The climate-change-analysis from ayanaar

Effects of Melting Glaciers, CO_2 and Global Temperature on Sea Level Rise

Introduction

A major concern connected to climate change is sea level rise. According to an article from National Geographic, average sea levels have gone up by about 23 centimetres since 1880, and the current trend is a yearly increase of approximately 3.2 mm (Nunez, 2019). A 2019 report from the National Oceanic and Atmospheric Administration (NOAA) noted that the last twenty years have seen a rapid increase in flooding events along U.S. coasts alone, and that increase is expected to continue (Jet Propulsion Laboratory, 2020). This is problematic because rising seas could lead to coastal areas being flooded, forcing people to flee for higher ground and migrate to new areas. Storms and hurricanes would also be exacerbated, worsening the damage they cause. Additionally, saltwater could leach into aquifers, destroying habitats and leading to huge losses in crop production as freshwater is contaminated (Amadeo, 2020).

We are interested in factors that affect sea level rise, such as glacier melt, ice sheet mass loss, and temperatures rising all over the world (Hennig, 2019). When water heats up, it expands, which causes the oceans to take up more space. While it is natural for glaciers and sea ice melt during the warmer months, they are now melting more than they should each year, and that also adds to sea levels—the natural evaporation and reformation of snow and ice that would normally balance out these effects is less effective as global temperatures increase (Nunez, 2019).

We are interested, additionally, in the relationship between carbon dioxide (CO_2) in the air and sea level rise and whether the two follow similar increasing trends. Due to the fossil fuels we frequently burn for energy, CO_2 levels in the atmosphere are greater than they have ever been in at least the past 800,000 years. As a greenhouse gas, carbon dioxide contributes greatly to trapping heat on Earth, causing global temperatures to rise, which in turn connects greater amounts of CO_2 to rising sea levels (Lindsey, 2020).

Our research question is, "How are global mean sea levels changing with respect to changes in atmospheric CO_2 concentrations, mean cumulative mass balance of glaciers and global mean temperatures?"

Datasets

Average cumulative mass balance of reference glaciers worldwide: https://datahub.io/core/glacier-mass-balance\#data
Monthly CO_2 (this data was also processed and put into an Excel file): https://www.CO2.earth/monthly-CO2
Observed land-ocean temperatures: https://www.bloomberg.com/graphics/2015-whats-warming-the-world/data/observed.csv
Global Average Absolute Sea Level Change, 1880-2015: https://www.epa.gov/sites/production/files/2016-08/sea-level\_fig-1.csv

The first dataset we used is called ``Average cumulative mass balance of reference Glaciers worldwide”. It contains an average cumulative mass of glaciers from 1945-2014 sourced from US EPA and the World Glacier Monitoring Service (WGMS). The values represent the average of all the glaciers that were measured. Negative values indicate a net loss of ice and snow compared with the base year of 1945. Measurements are in meters of water equivalent, which represent changes in the average thickness of a glacier (Datahub, 2015). This dataset is contained within a csv file. For our purposes, we used the "Mean cumulative mass balance” columns and the "Year” column, focusing only on the time period from 1993 to 2014.

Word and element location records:

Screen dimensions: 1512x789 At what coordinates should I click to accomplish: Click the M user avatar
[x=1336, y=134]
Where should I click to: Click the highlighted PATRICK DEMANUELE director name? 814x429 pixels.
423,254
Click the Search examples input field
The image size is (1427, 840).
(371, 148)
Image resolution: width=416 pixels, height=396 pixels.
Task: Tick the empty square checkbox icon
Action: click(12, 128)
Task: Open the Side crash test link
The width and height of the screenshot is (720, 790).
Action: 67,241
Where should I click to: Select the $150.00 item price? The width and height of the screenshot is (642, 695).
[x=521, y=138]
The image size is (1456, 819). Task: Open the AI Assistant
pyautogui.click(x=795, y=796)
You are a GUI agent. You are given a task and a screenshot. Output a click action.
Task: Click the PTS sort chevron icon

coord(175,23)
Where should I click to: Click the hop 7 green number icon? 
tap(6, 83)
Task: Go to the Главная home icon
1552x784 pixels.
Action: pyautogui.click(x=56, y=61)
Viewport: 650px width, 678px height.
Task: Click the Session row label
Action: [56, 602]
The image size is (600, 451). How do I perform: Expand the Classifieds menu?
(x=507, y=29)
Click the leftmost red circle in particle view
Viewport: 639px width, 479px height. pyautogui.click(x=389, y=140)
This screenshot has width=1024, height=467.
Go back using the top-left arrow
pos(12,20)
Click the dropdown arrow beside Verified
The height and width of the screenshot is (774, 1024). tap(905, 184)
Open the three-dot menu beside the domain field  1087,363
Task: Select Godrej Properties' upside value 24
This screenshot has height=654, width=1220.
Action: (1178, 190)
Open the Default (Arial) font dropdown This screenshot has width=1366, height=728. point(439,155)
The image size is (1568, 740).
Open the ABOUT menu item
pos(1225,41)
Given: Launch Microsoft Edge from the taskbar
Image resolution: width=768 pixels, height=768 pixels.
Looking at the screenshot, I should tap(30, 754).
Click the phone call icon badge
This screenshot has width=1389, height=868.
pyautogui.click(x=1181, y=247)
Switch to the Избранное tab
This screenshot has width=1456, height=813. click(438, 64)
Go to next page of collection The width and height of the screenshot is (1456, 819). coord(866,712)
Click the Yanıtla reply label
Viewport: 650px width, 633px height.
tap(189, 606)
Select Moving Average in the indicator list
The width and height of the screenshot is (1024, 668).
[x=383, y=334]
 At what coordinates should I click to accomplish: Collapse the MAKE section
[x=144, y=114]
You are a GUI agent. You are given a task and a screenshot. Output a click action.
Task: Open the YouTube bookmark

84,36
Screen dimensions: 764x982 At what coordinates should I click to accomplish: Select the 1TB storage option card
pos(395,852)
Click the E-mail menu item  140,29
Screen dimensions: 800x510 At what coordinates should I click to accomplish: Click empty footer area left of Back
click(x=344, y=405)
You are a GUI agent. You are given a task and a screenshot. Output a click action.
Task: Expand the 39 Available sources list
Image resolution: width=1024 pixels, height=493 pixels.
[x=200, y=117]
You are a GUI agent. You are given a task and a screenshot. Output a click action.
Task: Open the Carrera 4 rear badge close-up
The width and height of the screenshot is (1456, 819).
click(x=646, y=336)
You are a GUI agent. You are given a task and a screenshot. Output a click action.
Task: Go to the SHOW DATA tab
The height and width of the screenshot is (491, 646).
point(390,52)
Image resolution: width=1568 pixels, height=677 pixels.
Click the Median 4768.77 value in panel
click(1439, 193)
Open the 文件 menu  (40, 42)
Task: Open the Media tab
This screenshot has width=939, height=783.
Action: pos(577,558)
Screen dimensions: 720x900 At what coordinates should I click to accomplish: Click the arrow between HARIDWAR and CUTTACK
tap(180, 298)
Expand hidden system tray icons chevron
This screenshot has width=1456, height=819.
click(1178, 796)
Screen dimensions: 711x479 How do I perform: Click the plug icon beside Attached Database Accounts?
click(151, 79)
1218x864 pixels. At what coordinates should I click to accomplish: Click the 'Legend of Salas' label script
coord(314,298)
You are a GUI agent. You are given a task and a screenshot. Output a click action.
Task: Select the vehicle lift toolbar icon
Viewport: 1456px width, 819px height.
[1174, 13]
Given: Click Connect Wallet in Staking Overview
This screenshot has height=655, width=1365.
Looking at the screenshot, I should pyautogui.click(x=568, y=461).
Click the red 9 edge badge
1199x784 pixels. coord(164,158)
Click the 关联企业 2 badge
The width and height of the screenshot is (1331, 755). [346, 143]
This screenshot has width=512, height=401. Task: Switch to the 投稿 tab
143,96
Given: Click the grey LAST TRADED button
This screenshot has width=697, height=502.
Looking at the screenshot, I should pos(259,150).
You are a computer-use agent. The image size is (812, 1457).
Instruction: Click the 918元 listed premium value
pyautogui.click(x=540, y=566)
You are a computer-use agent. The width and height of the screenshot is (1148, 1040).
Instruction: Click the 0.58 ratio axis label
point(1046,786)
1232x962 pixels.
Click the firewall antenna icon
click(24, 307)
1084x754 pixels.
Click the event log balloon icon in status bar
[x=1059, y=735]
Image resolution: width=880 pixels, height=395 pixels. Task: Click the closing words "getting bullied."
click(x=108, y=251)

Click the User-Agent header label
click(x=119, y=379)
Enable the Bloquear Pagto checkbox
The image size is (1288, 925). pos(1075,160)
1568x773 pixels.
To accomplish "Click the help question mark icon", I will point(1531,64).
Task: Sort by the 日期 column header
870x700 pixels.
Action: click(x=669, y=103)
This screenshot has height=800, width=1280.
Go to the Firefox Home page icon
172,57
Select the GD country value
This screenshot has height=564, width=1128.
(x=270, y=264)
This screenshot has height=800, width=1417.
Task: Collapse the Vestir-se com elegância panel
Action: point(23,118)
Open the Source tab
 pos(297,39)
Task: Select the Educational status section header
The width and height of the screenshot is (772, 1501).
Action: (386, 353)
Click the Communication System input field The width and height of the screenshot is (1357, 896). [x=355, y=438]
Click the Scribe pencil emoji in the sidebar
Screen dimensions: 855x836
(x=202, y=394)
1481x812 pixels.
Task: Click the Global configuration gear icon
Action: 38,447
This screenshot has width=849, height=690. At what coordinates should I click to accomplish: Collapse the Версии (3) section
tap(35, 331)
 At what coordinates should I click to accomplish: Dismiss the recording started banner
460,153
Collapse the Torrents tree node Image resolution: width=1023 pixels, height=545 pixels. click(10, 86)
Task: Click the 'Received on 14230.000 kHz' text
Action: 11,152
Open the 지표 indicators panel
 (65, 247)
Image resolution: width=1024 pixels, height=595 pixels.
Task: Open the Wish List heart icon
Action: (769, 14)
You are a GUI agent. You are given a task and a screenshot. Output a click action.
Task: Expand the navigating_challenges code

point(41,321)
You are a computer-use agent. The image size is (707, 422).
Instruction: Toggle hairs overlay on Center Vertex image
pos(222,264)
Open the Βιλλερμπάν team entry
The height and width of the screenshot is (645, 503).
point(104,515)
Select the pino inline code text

(Goal): Can you carry on the sea level rise analysis, starting right after its last sentence?

(Answer):
The second dataset that we used is called "Monthly CO_2”. It contains information about the monthly CO_2 levels from March 1958 to September 2018, sourced from the Mauna Loa Observatory. We have inputted this data into an excel file and only included the years 1993 to 2014 (CO_2.earth, 2020). All columns of this dataset were used to produce averages for each year.

The third dataset that we used is called "Observed land-ocean temperatures”. It contains the annual mean and 5-year mean of observed land-ocean temperatures from 1880 to 2014, measured in fahrenheit. The data is sourced by Bloomberg and created through simulation via a supercomputer by NASA's Goddard Institute for Space Studies (GISS) (Migiliozzo, 2020) . The data is contained within a csv file. For our purposes, we used the "Annual_Mean” column and the "Year” column, focusing only on the time period from 1993 to 2014.

The fourth dataset that we used is called "Global Average Absolute Sea Level Change, 1880-2015”. It contains adjusted sea level in inches, from 1880 to 2015. The data is sourced from EPA's Climate Change Indicators in the United States. The data is contained within a csv file. For our purposes, we used the "NOAA - Adjusted sea level (inches)” column and the "Year” column, focusing only on the time period from 1993 to 2014.

Computational Overview

Statistical analysis functions

We used different statistical calculations to analyse our data. We created a function for each one. There were some built-in functions we could have used from the statistics module, but we preferred to implement them ourselves. These functions include mode and median. We did have to use some built-in functions from the math module, these include: ceil and sqrt. Functions include: sample standard deviations, which calculates and returns the variability of the data. We also calculate r which measures the strength and direction between two quantitative variables. This is implemented using the correlation function. Other functions were implemented to figure out the linear regression: functions to return the slope and y-intercept of the line of best fit. We also implemented an interpolation to return the y values at certain x values in our line of best fit. We implemented an extrapolation function in order to predict future values of the graph. We also calculated the coefficient of determination (r squared) and the root mean squared error, which measures the prediction error for predictions from a linear regression model. Lastly, we created a function (multiple_lin_reg) that performs multiple linear regression on the data using the scikit-learn (sklearn) library. Using sklearn’s LinearRegression model, we can perform multiple linear regression, getting the coefficients and y-intercept of the equation from LinearRegression.coef_, and LinearRegression.intercept_. LinearRegression.fit() was used to `train’ the data to produce a final model.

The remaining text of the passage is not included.